DTV Junkyard 96

Dave Wain’s essential breakdown of this week’s cavalcade of straight-to-disc treats. Step inside the DTV Junkyard…

Monday morning in your local supermarket is perfect for a game of DTV roulette. With most box office fare being over-saturated with opinion and analysis, it’s amazing how many movies continue to sneak out onto disc with little fanfare and an absence of online reviews. Having said that, there’s a level of empowerment here, harking back to the days when we could venture out and discover things for ourselves, a rite of passage replaced now by the verbal diarrhea of a legion of influential horror bloggers with an agenda, an attitude and an army of sycophants, all kowtowing to what’s hot and what’s not.

This is why The Schlock Pit exists. Free from the daily bell-ringing of PR companies, we pride ourselves on looking out for the bastard children of genre filmmaking, hence why DTV Junkyard primarily covers the movies released in the UK that have been shrugged off by the ‘cool kids’ like a bad case of fleas. It’s with these films though that you find stories that deserve more than the bottom shelf of a sterile supermarket aisle, and THE RIFT is the epitome of that. A cursory glance at the credits may rightly hint at some Balkans-based bedlam, but buried within the Zecevic’s, Konjevic’s and Todorovic’s there’s an Irishman by the name of Barry Keating.

“I think it all comes down to Brian taking a chance on me”. The Brian in question is the God-like figure of Brian Yuzna, who screenwriter Keating revealed to me this week was a central figure in his path into the film business. “I met with him years ago to pitch a book on the Re-Animator series. He was into it, so we developed it, but in the end we couldn’t get a publisher on board. Years later I came back to him with the idea of fleshing out the world of Herbert West in comic form, and again that failed to get off the ground. It did though lead directly to a gig writing one-shot comics for Arrow Video’s boutique Blu-ray releases with my friend Stefan Hutchinson.”

“Our book that was included in the Day of the Dead set was nominated for an award at a horror festival in Italy, which is where I met [Serbian filmmakers] Milan Konjevic and Milan Todorovic. I wound up working on a sequel to their movie Zone of the Dead (2009), before landing the gig writing Killer Mermaid (2014). From there we just kept working together, and it’s been great.”

The Rift begins by introducing us to Liz Waid (Katarina Cas), who after a two year break following the loss of her child is tasked with a mission to secure the remains of a downed military satellite deep in the mountains of Eastern Serbia. Paired with soon-to-be-retired agent John Smith (Ken Foree) and his unconventional techniques, the two discover the body of a long-dead astronaut enshrined in the basement of a secluded woodland property, which leads them to suspect that things are far from what they seem.

◆ **Directions**
a. Answer these questions from the DTV Junkyard column:
(i) Who plays agent John Smith in The Rift?
(ii) What did Barry Keating first pitch to Brian Yuzna?
(iii) Where is the downed military satellite that Liz Waid is sent to secure?
b. Decide whether each statement agrees with the DTV Junkyard column, and quote the words that settle it:
(i) Keating met Milan Konjevic and Milan Todorovic at a horror festival in Italy.
(ii) Keating's comic expanding the world of Herbert West was published.
(iii) Liz Waid takes on her mission after a five-year break.
The rows that come next are drawn from a separate source, unrelated to the DTV Junkyard column.

◆ **Data section**
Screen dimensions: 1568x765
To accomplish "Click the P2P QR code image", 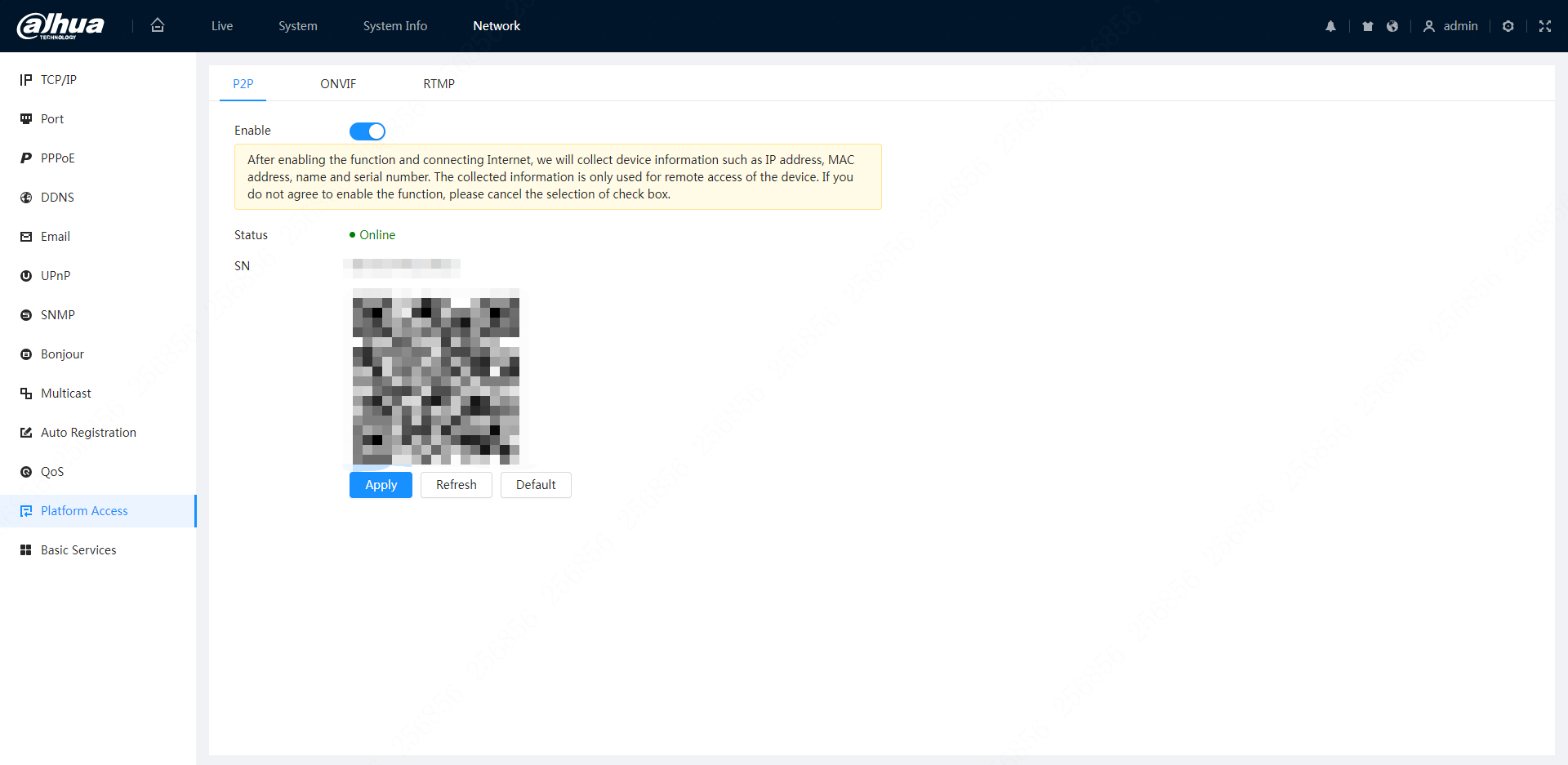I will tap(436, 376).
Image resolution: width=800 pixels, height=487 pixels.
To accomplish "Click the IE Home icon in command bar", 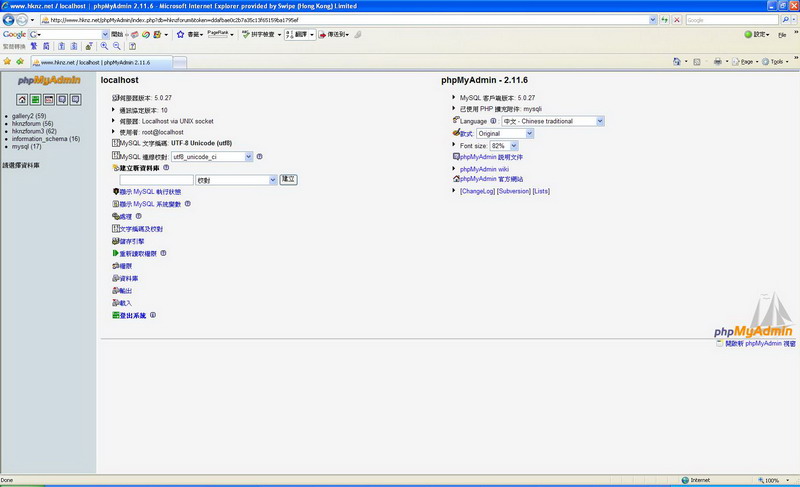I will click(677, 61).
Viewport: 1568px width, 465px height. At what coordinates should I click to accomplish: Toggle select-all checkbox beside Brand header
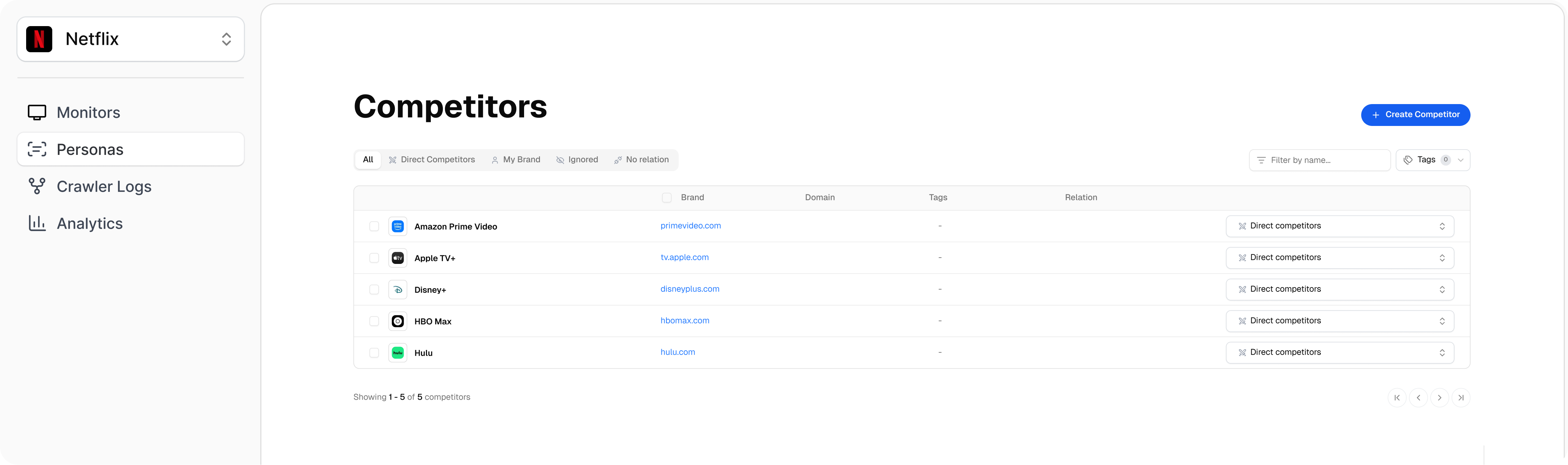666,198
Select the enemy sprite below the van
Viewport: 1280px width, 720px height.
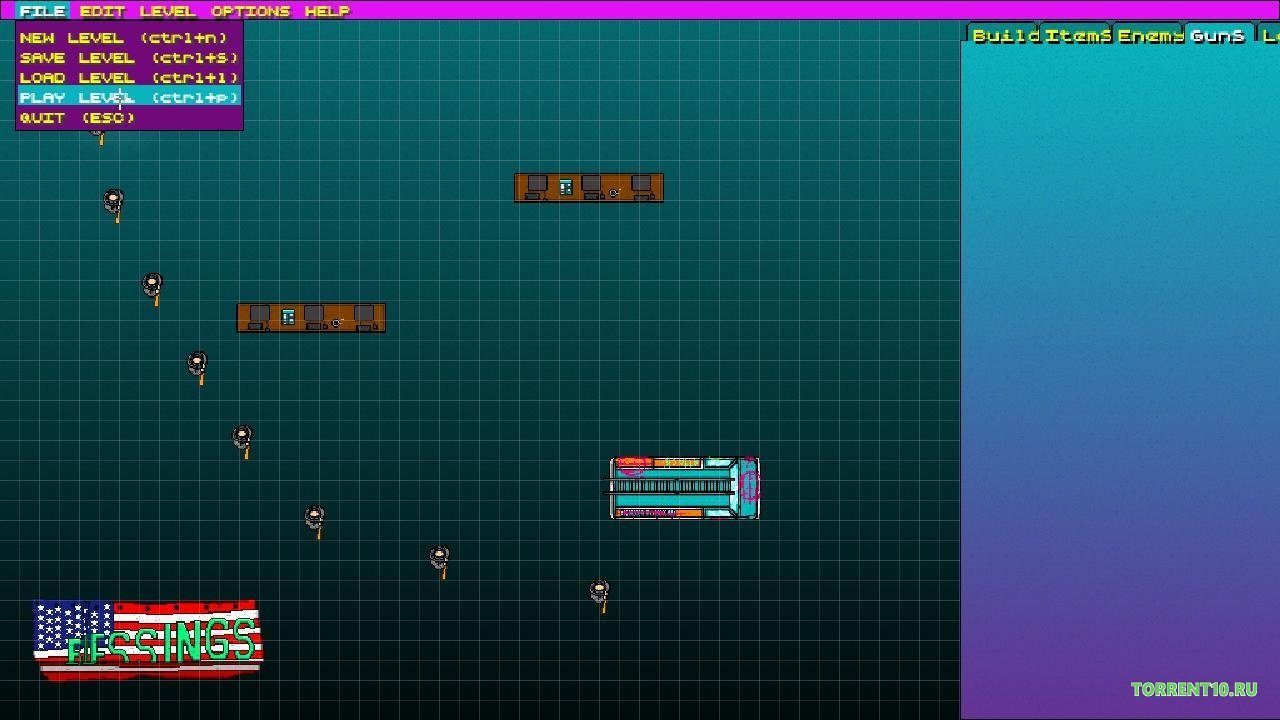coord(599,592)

◆ **In response**
a.
(i) Ken Foree
(ii) A book on the Re-Animator series
(iii) Deep in the mountains of Eastern Serbia

b.
(i) Yes: "nominated for an award at a horror festival in Italy, which is where I met [Serbian filmmakers] Milan Konjevic and Milan Todorovic"
(ii) No: "again that failed to get off the ground"
(iii) No: "after a two year break following the loss of her child"